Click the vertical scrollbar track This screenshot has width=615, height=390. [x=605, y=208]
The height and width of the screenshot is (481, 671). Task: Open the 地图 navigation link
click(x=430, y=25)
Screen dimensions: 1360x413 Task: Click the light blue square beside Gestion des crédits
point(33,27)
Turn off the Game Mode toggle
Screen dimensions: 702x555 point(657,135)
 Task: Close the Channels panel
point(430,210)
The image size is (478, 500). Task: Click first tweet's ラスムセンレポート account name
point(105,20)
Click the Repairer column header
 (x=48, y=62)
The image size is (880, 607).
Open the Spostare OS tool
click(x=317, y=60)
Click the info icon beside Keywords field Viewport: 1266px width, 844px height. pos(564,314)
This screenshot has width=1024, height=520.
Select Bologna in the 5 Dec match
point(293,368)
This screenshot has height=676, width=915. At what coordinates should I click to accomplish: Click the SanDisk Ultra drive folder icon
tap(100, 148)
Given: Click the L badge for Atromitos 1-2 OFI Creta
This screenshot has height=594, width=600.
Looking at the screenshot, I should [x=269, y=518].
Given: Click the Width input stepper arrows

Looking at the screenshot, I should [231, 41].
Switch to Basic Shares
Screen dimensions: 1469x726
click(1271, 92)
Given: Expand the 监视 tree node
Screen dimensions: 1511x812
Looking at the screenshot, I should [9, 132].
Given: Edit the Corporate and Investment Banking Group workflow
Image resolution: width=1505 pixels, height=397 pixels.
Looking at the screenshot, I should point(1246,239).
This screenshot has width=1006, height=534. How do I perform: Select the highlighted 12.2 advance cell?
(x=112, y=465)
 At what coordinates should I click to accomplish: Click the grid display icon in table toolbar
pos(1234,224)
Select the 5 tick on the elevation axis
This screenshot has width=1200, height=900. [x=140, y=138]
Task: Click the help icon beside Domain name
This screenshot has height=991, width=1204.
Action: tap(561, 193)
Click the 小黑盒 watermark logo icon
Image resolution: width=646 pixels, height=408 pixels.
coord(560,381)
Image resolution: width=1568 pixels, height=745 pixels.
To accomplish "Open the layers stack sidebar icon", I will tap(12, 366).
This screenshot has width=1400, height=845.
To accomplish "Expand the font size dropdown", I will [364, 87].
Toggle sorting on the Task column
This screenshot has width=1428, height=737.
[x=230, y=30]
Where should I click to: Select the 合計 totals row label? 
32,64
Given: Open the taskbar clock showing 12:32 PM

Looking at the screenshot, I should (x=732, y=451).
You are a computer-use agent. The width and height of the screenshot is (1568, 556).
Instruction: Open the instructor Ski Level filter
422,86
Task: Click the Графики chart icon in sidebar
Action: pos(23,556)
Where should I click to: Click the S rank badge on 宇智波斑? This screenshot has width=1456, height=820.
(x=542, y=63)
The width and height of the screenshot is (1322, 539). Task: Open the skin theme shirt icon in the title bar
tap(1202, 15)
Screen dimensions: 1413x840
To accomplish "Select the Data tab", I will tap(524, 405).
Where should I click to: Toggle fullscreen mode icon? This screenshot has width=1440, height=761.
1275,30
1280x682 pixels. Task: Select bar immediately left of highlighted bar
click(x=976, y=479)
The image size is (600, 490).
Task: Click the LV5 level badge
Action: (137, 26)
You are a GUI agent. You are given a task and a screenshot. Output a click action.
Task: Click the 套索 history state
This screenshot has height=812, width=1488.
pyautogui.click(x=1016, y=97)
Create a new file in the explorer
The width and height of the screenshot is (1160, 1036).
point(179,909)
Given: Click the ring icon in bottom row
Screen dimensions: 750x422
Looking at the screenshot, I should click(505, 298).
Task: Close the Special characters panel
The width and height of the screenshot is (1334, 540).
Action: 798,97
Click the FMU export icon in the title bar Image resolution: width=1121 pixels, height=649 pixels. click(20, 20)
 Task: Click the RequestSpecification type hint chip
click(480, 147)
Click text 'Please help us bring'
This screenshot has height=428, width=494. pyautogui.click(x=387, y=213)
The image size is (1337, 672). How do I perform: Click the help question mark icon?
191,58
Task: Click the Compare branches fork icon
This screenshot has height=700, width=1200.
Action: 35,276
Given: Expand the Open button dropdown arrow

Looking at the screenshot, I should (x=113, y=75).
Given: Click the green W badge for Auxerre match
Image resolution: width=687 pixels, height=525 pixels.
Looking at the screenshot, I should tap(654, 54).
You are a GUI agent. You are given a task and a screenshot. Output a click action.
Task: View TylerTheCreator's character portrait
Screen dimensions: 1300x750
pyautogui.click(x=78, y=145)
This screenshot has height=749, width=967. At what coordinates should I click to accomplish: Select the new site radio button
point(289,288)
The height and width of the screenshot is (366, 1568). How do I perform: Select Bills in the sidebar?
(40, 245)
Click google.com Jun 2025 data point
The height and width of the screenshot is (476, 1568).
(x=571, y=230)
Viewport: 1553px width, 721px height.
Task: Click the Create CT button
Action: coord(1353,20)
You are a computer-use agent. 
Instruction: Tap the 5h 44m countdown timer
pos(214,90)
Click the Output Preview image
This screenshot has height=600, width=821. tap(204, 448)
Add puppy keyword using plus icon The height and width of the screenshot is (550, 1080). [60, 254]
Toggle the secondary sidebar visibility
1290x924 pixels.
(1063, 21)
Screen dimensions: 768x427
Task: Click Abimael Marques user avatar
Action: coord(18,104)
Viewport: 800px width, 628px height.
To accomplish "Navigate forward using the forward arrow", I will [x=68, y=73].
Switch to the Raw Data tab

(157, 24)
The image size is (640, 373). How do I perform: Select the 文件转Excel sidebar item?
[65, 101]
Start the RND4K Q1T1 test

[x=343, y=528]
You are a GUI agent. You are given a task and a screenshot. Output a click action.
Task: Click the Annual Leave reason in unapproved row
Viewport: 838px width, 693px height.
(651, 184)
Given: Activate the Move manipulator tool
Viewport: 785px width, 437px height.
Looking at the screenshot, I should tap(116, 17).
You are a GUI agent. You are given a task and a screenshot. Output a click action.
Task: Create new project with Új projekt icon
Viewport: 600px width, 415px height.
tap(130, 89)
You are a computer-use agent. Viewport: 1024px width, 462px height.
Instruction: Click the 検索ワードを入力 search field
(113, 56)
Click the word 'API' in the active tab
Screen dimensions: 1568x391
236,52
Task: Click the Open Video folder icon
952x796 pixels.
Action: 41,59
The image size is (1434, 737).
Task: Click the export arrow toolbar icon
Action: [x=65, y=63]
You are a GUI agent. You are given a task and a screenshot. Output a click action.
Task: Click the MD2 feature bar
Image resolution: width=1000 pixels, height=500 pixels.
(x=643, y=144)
----------------------------------------
● **Exercise**:
All lines in the data above from the one with "Screen dimensions: 1360x413" through the one with "The image size is (880, 607)." must be repeated exactly, and no others.

● **Completed task**:
Screen dimensions: 1360x413 Task: Click the light blue square beside Gestion des crédits
point(33,27)
Turn off the Game Mode toggle
Screen dimensions: 702x555 point(657,135)
 Task: Close the Channels panel
point(430,210)
The image size is (478, 500). Task: Click first tweet's ラスムセンレポート account name
point(105,20)
Click the Repairer column header
 (x=48, y=62)
The image size is (880, 607).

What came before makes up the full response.